Veoh Networks has released further details of what is claimed to be the first internet television peercasting network, now in beta testing, which could transform the online distribution of video material.

The Veoh software, available to download in beta form for the PC or Mac, provides a virtual video network that is able to distribute full-screen, television quality video to a global audience of users with broadband internet connections. There will be no charge for publishing material, and no charge for downloading, although the ability to charge for video will be a “key feature” of the final release.

Veoh Networks Windows XP client (beta)

“We are excited to launch this first beta of our product, and start to get consumer and publisher feedback,” said Dmitry Shapiro, the founder and chief executive of the start-up company which recently received a multi-million dollar round of investment.

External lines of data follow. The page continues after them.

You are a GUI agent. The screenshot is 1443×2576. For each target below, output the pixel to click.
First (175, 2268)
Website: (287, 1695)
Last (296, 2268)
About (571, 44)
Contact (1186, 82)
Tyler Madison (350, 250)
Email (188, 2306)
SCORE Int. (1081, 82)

“Veoh Networks aims to democratise television broadcasting and consumption, providing content producers of all types with an open video publishing system, and providing consumers with the most comprehensive choice in programming,” he told informitv.

“For Veoh, we decided to build a proprietary P2P protocol we call VeohNet,” exlained Dmitry, a specialist in peer-to-peer networking. “It is similar to swarm protocols such as BitTorrent, but is better at penetrating firewalls, and is by design built to discourage piracy and facilitate legitimate high-quality video distribution. BitTorrent used to be the best protocol out there for delivering large video files, but VeohNet is better!”

“We believe that the world is at a pivot point where we are able to combine the reach, flexibility and ubiquity of the internet with the rich experience of broadcast quality full-screen video,” Dmitry continued. “Five years from now we will look at today’s measly 1,000 channel digital cable offerings and snicker, wondering how we ever found anything relevant to us on TV.”

The Veoh network uses an advanced peer-to-peer transfer network to share video amongst the Veoh users. This allows the network to ‘spread the load’ between a massive number of client computers. The peercasting system is server-free. Publishers no longer have to host any portion of their content, including seeds or other references.

Veoh aims to develop a community of publishers and consumers, with content approved by editors. The system will have integration with RSS syndication and Google Video, enabling content providers to publish to multiple video systems.

A number of other initiatives are also aiming to use peer-to-peer approaches to video distribution. The BBC is about to enter a limited public trial of its interactive media player, using technology from Kontiki. A similar system will be used by UK satellite broadcaster BSkyB. A number of start-ups, such as Brightcove, are also planning to provide an internet video publishing platform.

Beta test
The beta client installed without any issues. It is available for Windows XP or Mac OSX. Veoh provides an executable application that includes a web browser interface. Overall it is still rather rough around the edges, as one might expect from an early beta release.

Although not open source, the Veoh project is open in its approach. It makes use of the VLC media player, part of the open source VideoLAN project. This provides watchable full-screen video from a 320×240 MPEG-4 file at 700Kbps.

The design of the application is fairly basic, at least in the beta version. The VLC player can be customised with a variety of downloadable skins, to give it a distinct look and feel, ranging from a Windows media player to a Mac-like interface.

For the beta trial, the content available is very limited, but users can contribute their own material, rights permitting. The ability of Veoh to manage this process is likely to represent a considerable challenge.

With increasing penetration of broadband connections, and rising access speeds, informitv predicts that video distribution over the internet will become phenomenally popular. Initially this will tend to be limited to playback on personal computers, but it will become increasingly available on a variety of consumer devices.